(DATASET begins)
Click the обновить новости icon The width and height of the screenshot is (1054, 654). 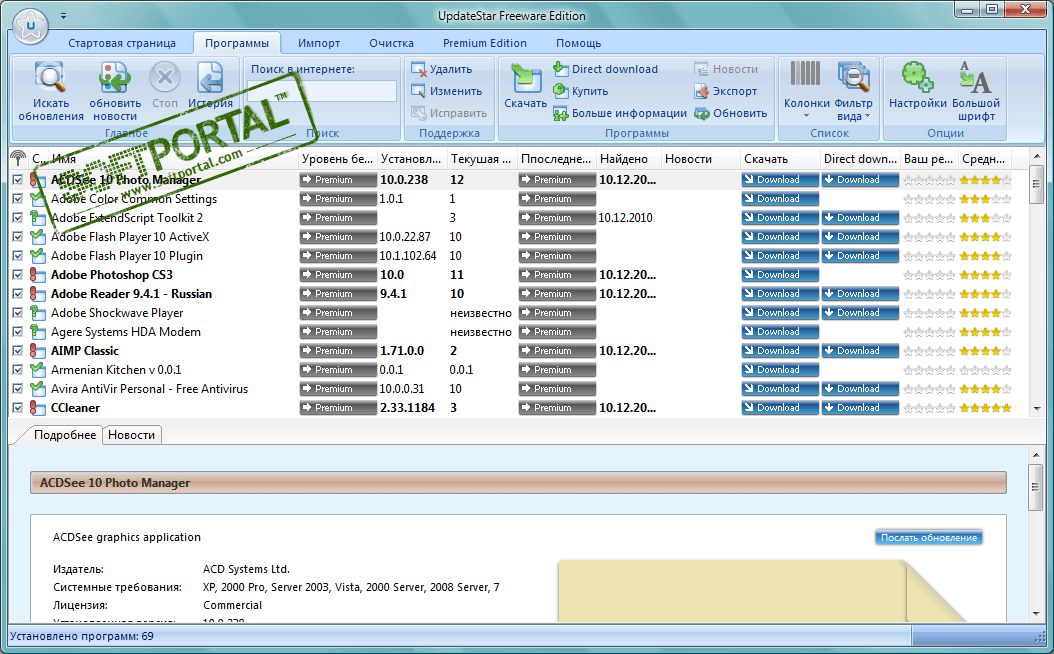tap(115, 78)
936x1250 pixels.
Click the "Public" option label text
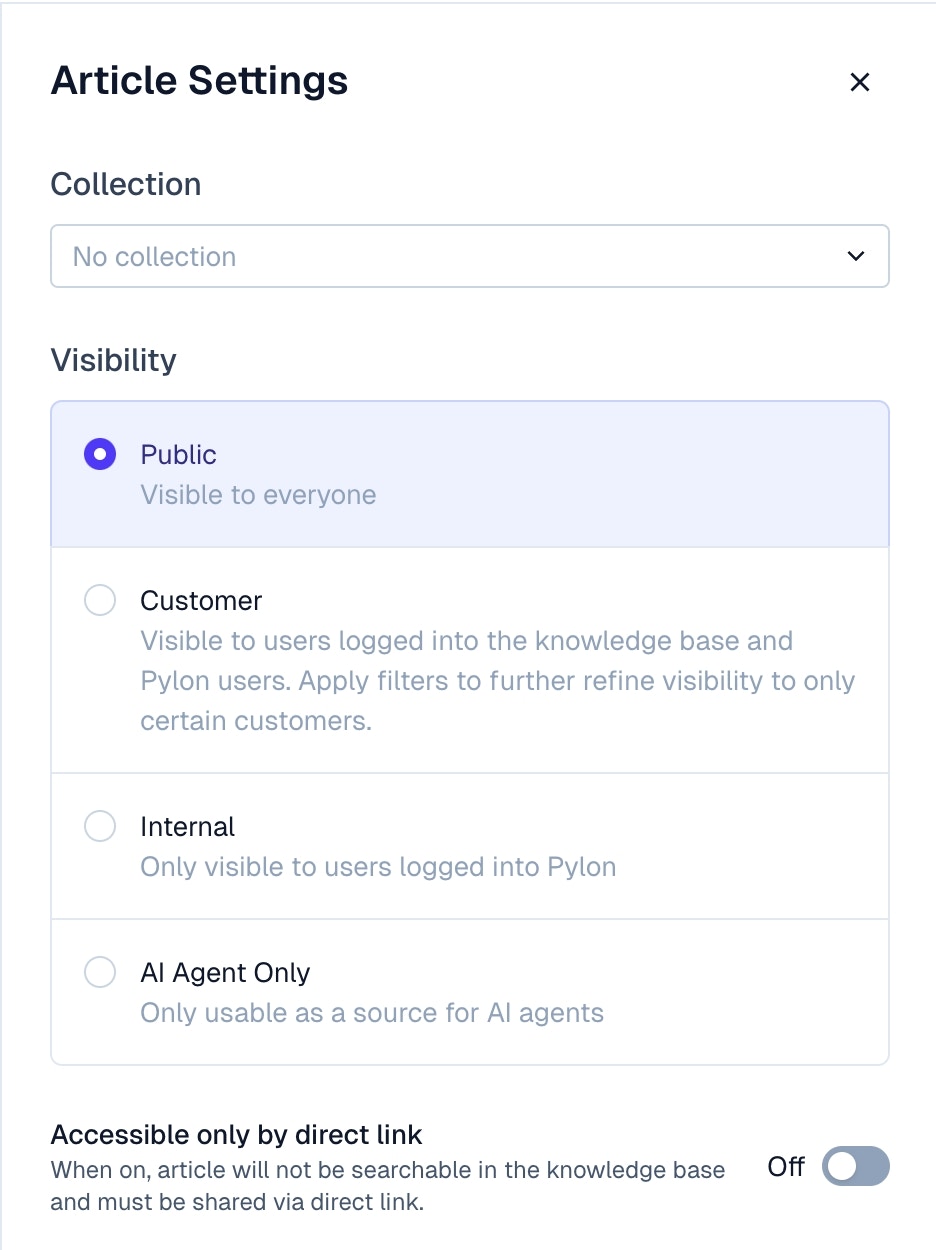pyautogui.click(x=178, y=455)
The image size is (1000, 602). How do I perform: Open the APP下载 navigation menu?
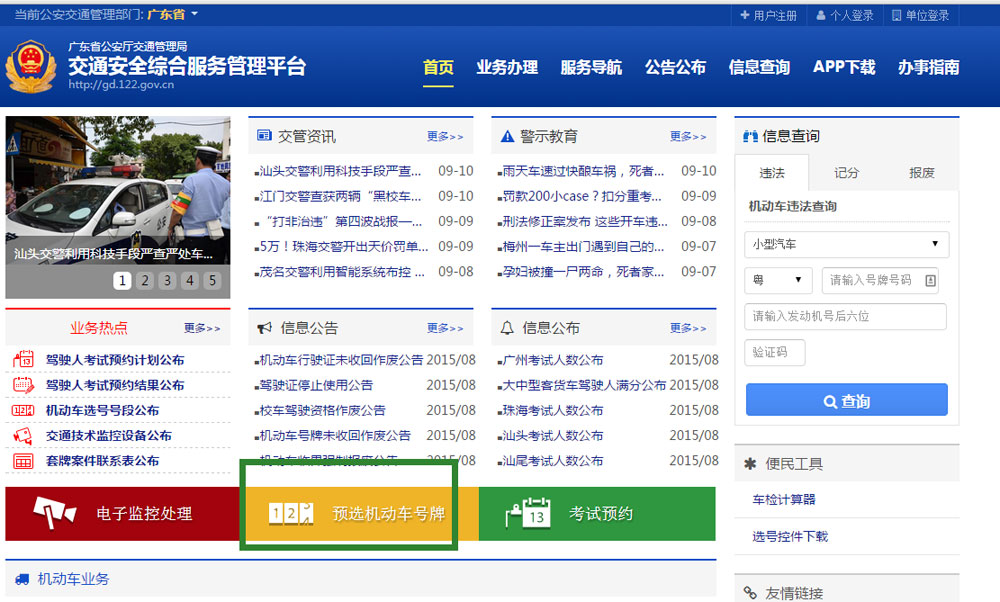point(843,66)
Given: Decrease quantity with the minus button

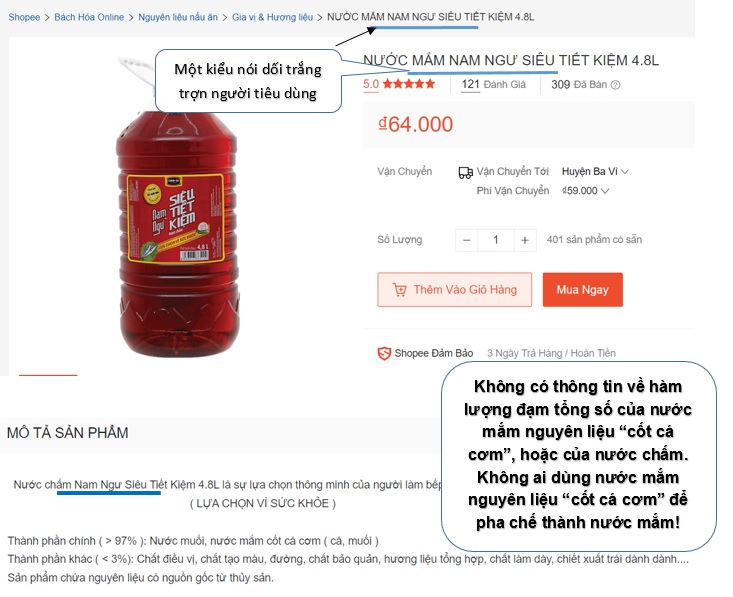Looking at the screenshot, I should click(x=467, y=240).
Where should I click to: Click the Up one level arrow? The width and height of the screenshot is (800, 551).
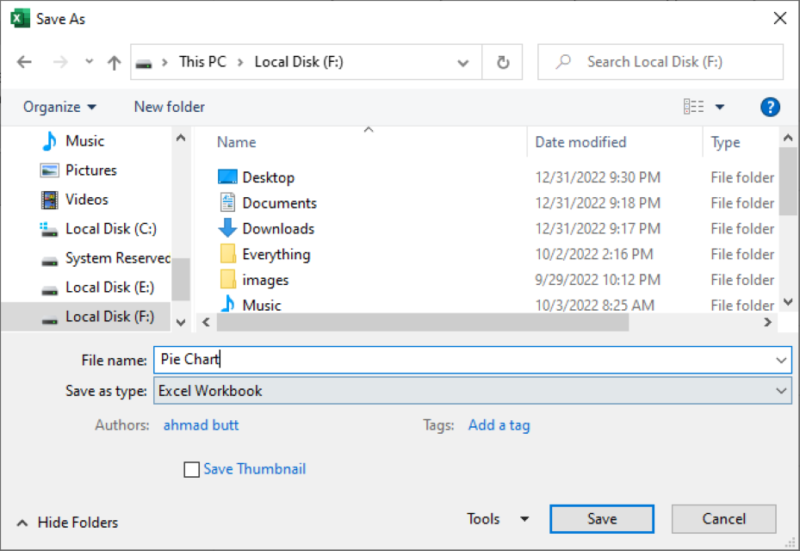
(DATASET ends)
◆ **ASSIGNED TASK**
The answer must be the exact lines from the line with "Given: Decrease quantity" to the final line of the data, both ends included, with no pictures.

◆ **SOLUTION TO THE EXERCISE**
Given: Decrease quantity with the minus button

Looking at the screenshot, I should click(x=467, y=240).
Where should I click to: Click the Up one level arrow? The width and height of the screenshot is (800, 551).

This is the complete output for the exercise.